Integrated Quantitative Neuro-Transcriptome Analysis of Several Brain Areas in Human Trisomy 21

Background: Although Down syndrome (DS) is the most frequent human chromosomal disorder and it causes mainly intellectual disability, its clinical presentation is complex and variable. Objective: We aimed to analyze and compare the transcriptome disruption in several brain areas from individuals with DS and euploid controls as a new approach to consider a global systemic differential disruption of gene expression beyond chromosome 21. Methods: We used data from a DNA microarray experiment with ID GSE59630 previously deposited in the GEO DataSet of NCBI database. The array contained log2 values of 17,537 human genes expressed in several aeras of the human brain. We calculated the differential gene expression (Z-ratio) of all genes. Results: We found several differences in gene expression along the DS brain transcriptome, not only in the genes located at chromosome 21 but in other chromosomes.

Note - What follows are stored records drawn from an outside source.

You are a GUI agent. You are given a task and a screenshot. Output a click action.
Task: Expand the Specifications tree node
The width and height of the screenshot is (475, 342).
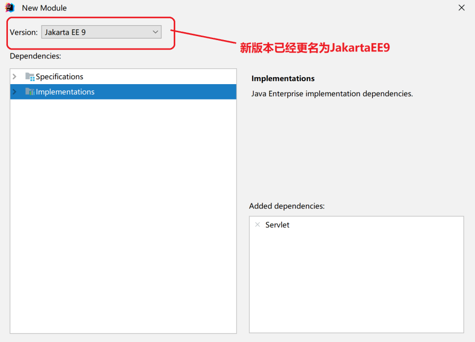15,77
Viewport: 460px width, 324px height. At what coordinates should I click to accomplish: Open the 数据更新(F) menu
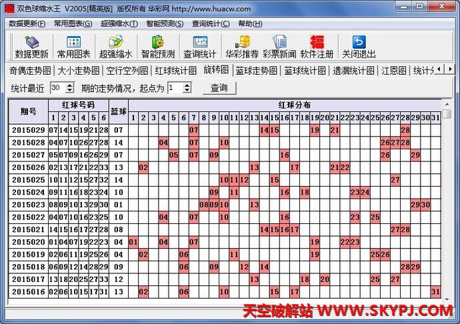pyautogui.click(x=27, y=23)
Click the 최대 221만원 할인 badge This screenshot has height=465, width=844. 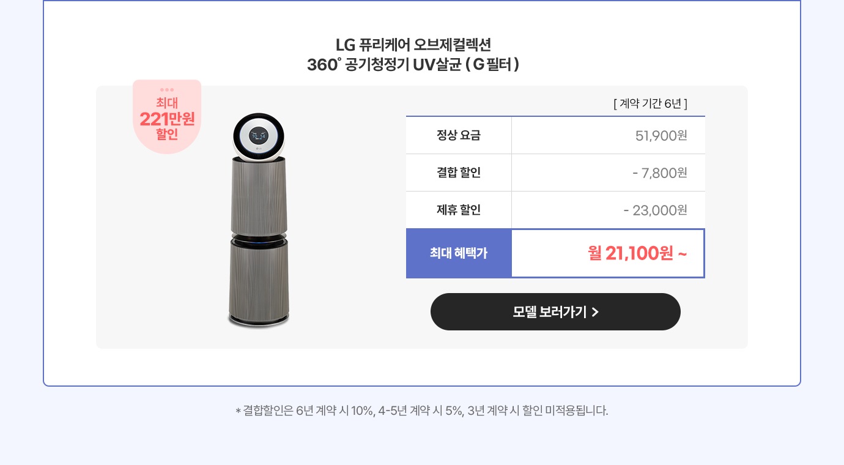167,116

Moreover, we registered the lowest Z-ratio correlation between the age ranks of 16–22 weeks of gestation and 39–42 years (R(2) = 0.06) and the highest Z-ratio correlation between the age ranks of 30–39 years and 40–42 years (R(2) = 0.89). The analysis per brain areas showed that the hippocampus and the cerebellar cortex had the most different gene expression pattern when compared to the brain as a whole. Conclusions: Our results support the hypothesis of a systemic imbalance of brain protein homeostasis, or proteostasis network of cognitive and neuroplasticity process, as new model to explain the important effect on the neurophenotype of trisomy that occur not only in the loci of chromosome 21 but also in genes located in other chromosomes.